Big Fat Bike Festival: a low-pressure kind of weekend

Fat bikes. Fat-tire bikes. Snow bikes. Omni-terrain vehicles. Ask Chase Warren and they’re all the same. They also are the centerpiece of the Big Fat Bike Festival 2015.

Warren and other members of the Homer Cycling Club have created a festival agenda that begins Friday and continues through Sunday. It includes food, bonfires and lots of fun activities, all of it centered around fat bikes and the places those bikes can take you.

For a registration fee of $95 — early registration of $85 ended last Saturday — the festival begins Friday with a meet-and-greet at Bishop’s Beach, complete with a bonfire and a Tiki torch-lined obstacle course, and ends with three activities from which to choose on Sunday:

• A Yoga class from 9-10:15 a.m., space is limited;

• An anticipated five-hour ride to Caribou Lake with a 9 a.m. riders’ meeting at Bishop’s Beach before convoying to the trailhead;

• A closing meet-and-greet at Bishop’s Beach with another obstacle course, a fire and fat bike demonstrations. This event is an open-to-the-public event.

 “Really, the main event people are paying for is the Saturday ride,” said Warren of the spotlight activity on Saturday. Participants and their fat bikes meet at Cycle Logical on East End Road, and then ride from Miller’s Landing, up the Kachemak Bay shoreline to McNeil Canyon, the ride’s midway point.

There, a bonfire will help them warm up before they turn around and head back to the starting point. A post-ride burger-and-brew event at Alice’s Champagne Palace on Saturday afternoon and evening is included in the fee, as is a festival T-shirt, a raffle ticket, and all other festival activities.

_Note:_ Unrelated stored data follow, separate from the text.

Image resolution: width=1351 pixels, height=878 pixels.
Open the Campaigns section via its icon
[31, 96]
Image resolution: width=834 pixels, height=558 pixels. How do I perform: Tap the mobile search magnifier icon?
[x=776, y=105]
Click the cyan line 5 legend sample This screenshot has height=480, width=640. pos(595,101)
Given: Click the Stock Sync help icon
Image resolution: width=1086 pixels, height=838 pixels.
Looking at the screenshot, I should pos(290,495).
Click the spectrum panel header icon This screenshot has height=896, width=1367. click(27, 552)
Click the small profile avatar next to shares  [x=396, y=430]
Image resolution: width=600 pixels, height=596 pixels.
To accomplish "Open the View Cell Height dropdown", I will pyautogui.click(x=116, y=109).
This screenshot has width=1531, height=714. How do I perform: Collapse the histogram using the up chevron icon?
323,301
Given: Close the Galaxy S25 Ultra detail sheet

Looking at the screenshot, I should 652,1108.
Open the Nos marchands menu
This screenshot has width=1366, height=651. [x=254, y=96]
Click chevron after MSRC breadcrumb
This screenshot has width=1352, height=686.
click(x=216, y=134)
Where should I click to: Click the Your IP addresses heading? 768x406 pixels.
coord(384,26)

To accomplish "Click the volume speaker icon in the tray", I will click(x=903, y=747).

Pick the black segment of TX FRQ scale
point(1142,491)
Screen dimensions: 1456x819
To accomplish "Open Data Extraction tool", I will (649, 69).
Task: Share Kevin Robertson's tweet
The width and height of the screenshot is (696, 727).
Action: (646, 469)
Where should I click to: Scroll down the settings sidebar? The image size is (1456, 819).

The burger-and-brew at Alice’s also open to the public.

Last year’s festival featured a beach ride from Anchor Point to Homer, with about 60 riders participating. Wanting to maintain the focus on Homer beaches, organizers this year decided to highlight the east side of the Spit and ride up Kachemak Bay.

“This being a non-race oriented event, riders choose their own speed, stopping wherever they please, and move along at their own pace,” said Warren.

Although not commonly referred to as beach bikes, rolling over the beach is something fat bikes do best, said Warren. The reason is in the bike’s construction. A standard mountain bike tire measures about two inches; the average fat bike tire is four inches wide and some even five inches.

With frames modified to fit the fatter tires, the result is “a pretty complicated bike,” according to Warren.

While that might sound cumbersome and laborious to pedal, Warren pointed out it gives “better flotation, wider surface contact.”

On a winter like this, when other, more traditional outdoor activities have been canceled due to lack of snow, a fat-bike ride that need only consider the tide proves a viable option.

“Beaches, although constantly changing, are dependable and predictable. Unlike ‘some’ seasonal activities, you can count on fat bikes, much like the beach,” said Warren, who also enjoys skiing when conditions permit.

Fat bikes aren’t the Homer Cycling Club’s only method of transportation, but the Big Fat Bike Festival has become the club’s beginning-of-the-year annual fundraising event, “bringing a fair amount of business in a time when it’s pretty dry around here,” said Warren of attracting visitors to the southern Kenai Peninsula. In addition to registration fees, the sale of auction and raffle tickets add to the amount the festival raises.

“I’d say we cleared a few grand in profit last year,” said Warren. “We do all right.”

Festival registration reflects that most festival participants are from in state. It also has attracted the attention of several out-of-staters.

The Homer Cycling Club meets the second Wednesday of each month at the Cook Inletkeeper offices, 3634 Ben Walters Lane. It also is a sponsor of Bike to Work Week, scheduled for May 15 this year.

McKibben Jackinsky can be reached at mckibben.jackinsky@homernews.com.


Big Fat Bike Festival 2015

Friday: 

6 p.m.
Meet and greet at Bishop’s Beach with bonfire and Tiki torch-lined obstacle course.

Saturday: 

9 a.m.
Meet at Cycle Logical.

9:30 a.m.
Instructions and announcements.

9:45 a.m.
Gear up, roll out, wait for group photo on the beach.

10:30 a.m.
Bonfire at McNeil Canyon is lit; riders stop at this midway point to warm up.

Noon-3 p.m.
Ride ends at Cycle Logical.

3-6 p.m.
Doors open at Alice’s Champagne Palace.

5 p.m.
Brief speeches and thank-you’s; first raffle ticket pulled.

6 p.m.
Silent auction closes, final raffle ticket pulled.

Sunday: 

9–10:15 a.m.
Yoga class, space limited.

9 a.m.
Caribou Lake ride; meet at Bishop’s Beach to convoy to trailhead.

10:30 a.m.
Meet at Bishop’s Beach for more obstacle course fun, a fire and fat bike demos.